Он говорил закругленными фразами, выделяя голосом точки и запятые, словно читал по книге. А лицо у него было одрябшее, одутловатое, под глазами темнели морщинистые мешки.

— Покойный Сергей Петрович верил в бога, — продолжал он. — Это вас не должно удивлять.

— Я и не удивляюсь.

— Но он не был человеком религиозным. Он был верующим, но не религиозным. Понимаете?

— Не понимаю, — сказал я, подозревая, что у Ивана Ивановича еще гуляет в голове вчерашний хмель.

— Он признавал несомненность бытия божьего и сопричастность человека богу через шестое чувство — совесть. Лично я не верю в то, что у нас шесть чувств, а не пять.

— Так, так, — неопределенно сказал я. — Слушаю.

— Но он верил. И в то же время не признавал истинности ни одной из существующих религий. Он считал Магомета, Христа, Будду просто людьми.

Я решительно не мог понять, чего хочет от меня Иван Иванович и какое мне дело до религиозных убеждений покойного.

— Однако перед смертью он выразил желание, чтобы его похоронили по обряду. Вот именно об этом я и хочу с вами поговорить.

Что он — вполне сумасшедший и принимает меня, мальчишку, за священнослужителя? Разговор чем дальше, тем более становился странным и даже фантастическим.

— Но я-то чем же могу помочь? Я даже ни одной молитвы не знаю, чтобы прочесть над могилой.

— Подождите, дослушайте. Из всего сказанного мною ясно, что ему было все равно, по какому обряду, лишь бы по обряду. Православного священника можно добыть только в Коканде, и еще неизвестно, поедет ли он сюда. Если даже и поедет, то будет здесь не раньше, чем дня через три, а такая стоит жара… Вы понимаете?

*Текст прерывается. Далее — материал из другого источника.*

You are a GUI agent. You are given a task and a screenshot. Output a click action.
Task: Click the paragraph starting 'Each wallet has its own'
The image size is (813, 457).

Он, шевеля ноздрями, понюхал воздух и таинственно добавил:

— Уже…

Я молчал, вконец сбитый с толку. Иван Иванович продолжал:

— А муллу достать можно. В семи километрах отсюда есть селение с мечетью. Вот и пусть мулла хоронит его по мусульманскому обряду, раз ему обряд безразличен. Вы знаете узбекский язык, вы пойдете в это селение и поговорите с муллой…

Туман начал рассеиваться передо мною: вот к чему, оказывается, клонил Иван Иванович!

Не очень хотелось мне впутываться в эти похороны по мусульманскому обряду, и на пути в мечеть я подумал: «Может быть, пройти селение насквозь, не останавливаясь и не вступая в разговоры с муллой». Правда, на метеорологической станции остался мой заплечный мешок, да уж ладно — пусть пропадает!.. Ну, а как придется потом встретить Ивана Ивановича где-нибудь, что я ему скажу?

И я все-таки пошел к мулле.

Он жил при мечети, в доме с отдельным двориком. Все такие дворики устроены одинаково: посередине хауз, то есть проточный водоем, рядом суфа, то есть глиняное возвышение, застланное паласом, и все это накрыто густой непроницаемой тенью старого с круглой кроной карагача.

Лежа на суфе, мулла вкушал полуденный отдых. Служка в белом халате подвел меня к нему и отошел в сторону. Я поклонился — низко, в пояс, чтобы задобрить муллу, он в ответ небрежно кивнул.

— Что тебе нужно, русский?

Я изложил ему наше дело. Он приподнялся на локте, высокомерие и сонливость исчезли с его лица.